Clinical flow — arrange these in a meaningful medical order: a) Doctor, b) Fever (illness), c) Prescribe, d) Diagnose, e) Medicine. Start from the patient’s condition and proceed to treatment.

Difficulty: Easy

Correct Answer: b, a, d, c, e

Explanation:


Introduction / Context:
This sequence mirrors a basic clinical encounter. A patient first experiences illness, consults a doctor, receives a diagnosis, is given a prescription, and finally obtains medicine. Your job is to respect the causal and procedural chain typical of primary care visits.



Given Data / Assumptions:

  • Tokens: Fever (b), Doctor (a), Diagnose (d), Prescribe (c), Medicine (e).
  • Assume no lab reports are listed separately; the diagnosis step abstracts evaluation and tests.


Concept / Approach:
Illness (fever) triggers a visit to the doctor. The doctor takes history and examines the patient to diagnose. Based on diagnosis, the doctor prescribes. The prescription is then filled to obtain medicine. Therefore, the chain must be Fever → Doctor → Diagnose → Prescribe → Medicine.



Step-by-Step Solution:
1) Fever (b): presenting complaint.2) Doctor (a): professional consultation.3) Diagnose (d): determine the condition.4) Prescribe (c): recommend therapy.5) Medicine (e): obtain the treatment.Hence: b, a, d, c, e.
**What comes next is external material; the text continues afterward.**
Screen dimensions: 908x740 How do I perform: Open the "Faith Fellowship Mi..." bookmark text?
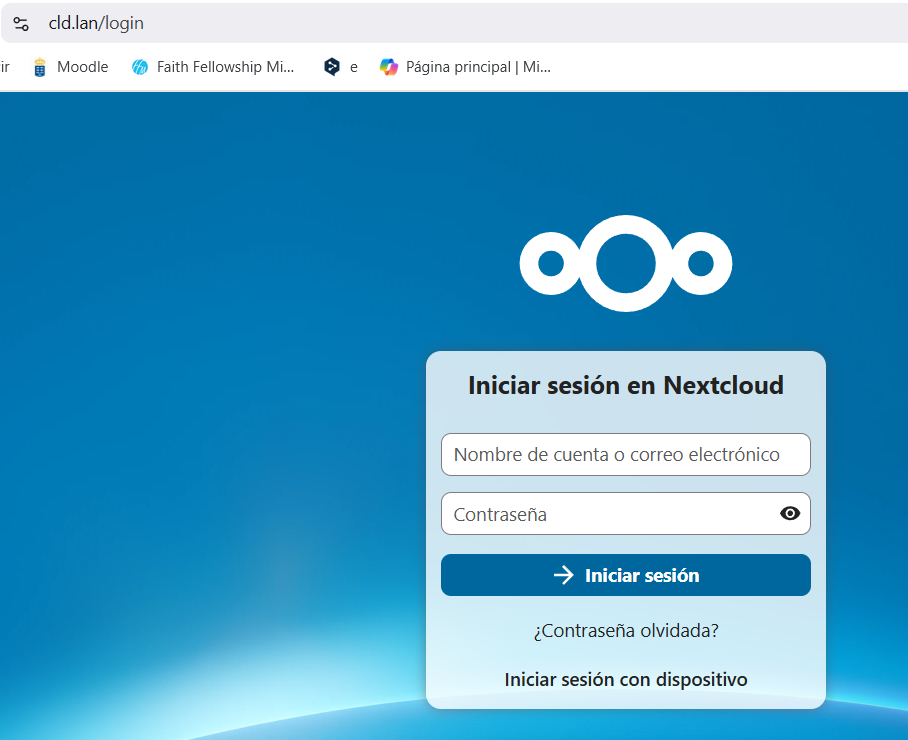pos(225,67)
Verification / Alternative check:
Prescription without diagnosis is unsafe and illogical. Medicine cannot be obtained prior to a prescription in this simplified model.



Why Other Options Are Wrong:

  • b, a, c, d, e: Puts prescribing before diagnosing.
  • a, d, c, b, e: Begins with the doctor before any illness, reversing causality.
  • b, d, c, e, a: Ends with doctor after medicine, which is incoherent.


Common Pitfalls:
Confusing “diagnose” and “prescribe” order or assuming over-the-counter self-medication; the question models a formal clinical path.